Nested span trees showing agent relationships. Sentry's trace view shows agent invocations as nested spans, so you can see which agent called which, in what order, and what each one consumed. When multiple agents are calling a shared tool or a downstream agent is being invoked by more than one parent, that structure is visible in the trace.
Where Sentry fits
Sentry already has the primitives: distributed tracing, spans, breadcrumbs, performance metrics. If you're using the Sentry SDK in your AI pipeline, you're closer than you think.
For supported frameworks, setup is essentially zero-config. Sentry auto-instruments agent invocations, tool calls, and LLM requests across the major AI frameworks in both Python and Node.js, including OpenAI, Anthropic, Google GenAI, LangChain, LangGraph, Pydantic AI, OpenAI Agents SDK, and Vercel AI SDK. Install the package, enable tracing, and Sentry picks it up automatically, including tool failure patterns and automatic grouping of similar failures across runs.
Here's what that looks like for the OpenAI Agents SDK in Python:
import sentry_sdk
from sentry_sdk.integrations.openai_agents import OpenAIAgentsIntegration
sentry_sdk.init(
dsn="YOUR_DSN",
traces_sample_rate=1.0,
integrations=[OpenAIAgentsIntegration()],
)If your framework isn't on the supported list, manual instrumentation takes about 10 lines of code per span type using Sentry's gen_ai.* span conventions such as gen_ai.invoke_agent, gen_ai.execute_tool, and gen_ai.request.

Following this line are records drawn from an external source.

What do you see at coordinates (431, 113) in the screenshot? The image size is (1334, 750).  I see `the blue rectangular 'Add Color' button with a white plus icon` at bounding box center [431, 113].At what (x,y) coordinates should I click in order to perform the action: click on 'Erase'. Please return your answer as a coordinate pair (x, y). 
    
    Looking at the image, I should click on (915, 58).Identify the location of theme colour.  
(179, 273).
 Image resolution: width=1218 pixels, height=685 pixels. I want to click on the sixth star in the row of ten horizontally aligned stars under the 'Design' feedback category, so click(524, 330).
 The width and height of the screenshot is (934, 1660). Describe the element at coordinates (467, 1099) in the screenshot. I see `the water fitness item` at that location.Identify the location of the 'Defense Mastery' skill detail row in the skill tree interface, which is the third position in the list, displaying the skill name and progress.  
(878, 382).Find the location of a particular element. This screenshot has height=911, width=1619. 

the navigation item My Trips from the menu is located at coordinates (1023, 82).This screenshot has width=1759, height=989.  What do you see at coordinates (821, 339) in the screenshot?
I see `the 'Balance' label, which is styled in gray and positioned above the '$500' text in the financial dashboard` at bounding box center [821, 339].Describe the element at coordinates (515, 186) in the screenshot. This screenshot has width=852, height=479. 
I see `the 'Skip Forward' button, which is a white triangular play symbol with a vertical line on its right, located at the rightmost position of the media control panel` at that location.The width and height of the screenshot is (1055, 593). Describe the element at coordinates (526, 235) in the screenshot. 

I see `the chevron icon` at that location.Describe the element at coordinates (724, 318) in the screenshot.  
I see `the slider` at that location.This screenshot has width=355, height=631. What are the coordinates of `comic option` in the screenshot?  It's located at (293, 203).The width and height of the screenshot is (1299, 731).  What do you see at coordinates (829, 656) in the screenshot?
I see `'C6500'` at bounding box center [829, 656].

One thing worth knowing before you set this up: all AI integrations capture prompt and response content by default, since recordInputs and recordOutputs both default to true. If your prompts or responses contain sensitive data, set both to false. Make sure your privacy policy permits capturing this content before going to production with the defaults enabled.
Either way, you end up with a trace tree showing nested agent invocations, tool executions, and LLM calls as child spans. That gives you visibility into execution and performance. Understanding output correctness and decision quality still requires additional validation layers on top.
Seer can help reduce time-to-triage. When a multi-agent task fails and you have a trace spanning five agents, Seer can analyze the error context, surface the most likely source of degradation, and give you a starting point grounded in your actual production data rather than five equally plausible places to begin.
For a full setup guide across supported frameworks, the AI agent observability guide covers instrumentation in detail. Start there if you're setting this up for the first time.
Practical starting point: instrument your orchestrator first. Get the top-level task as a transaction, with each agent call as a child span. Even partial visibility is better than none when you're trying to triage a production degradation at 2am.
This is the readiness question
Teams adopting agentic systems are going to face the same question their SRE teams faced when they migrated from monolith to microservices: how do we know this is working?
It's not a question that stays abstract for long. The first time an agent-orchestrated workflow produces a wrong answer at scale, or quietly runs up a token bill nobody can attribute, or degrades in a way that no individual span flagged, that's when the question becomes urgent. By then, the teams that already instrumented are triaging. The teams that didn't are left guessing.
The teams that answer that question first with real traces, real attribution, and real alerting are the ones that get to keep running agents in production. The others roll it back after the first incident they can't explain.
Multi-agent observability isn't a nice-to-have at scale. It's table stakes for anyone taking agents beyond the prototype phase. The complexity doesn't ask permission before it shows up in production. It's already there.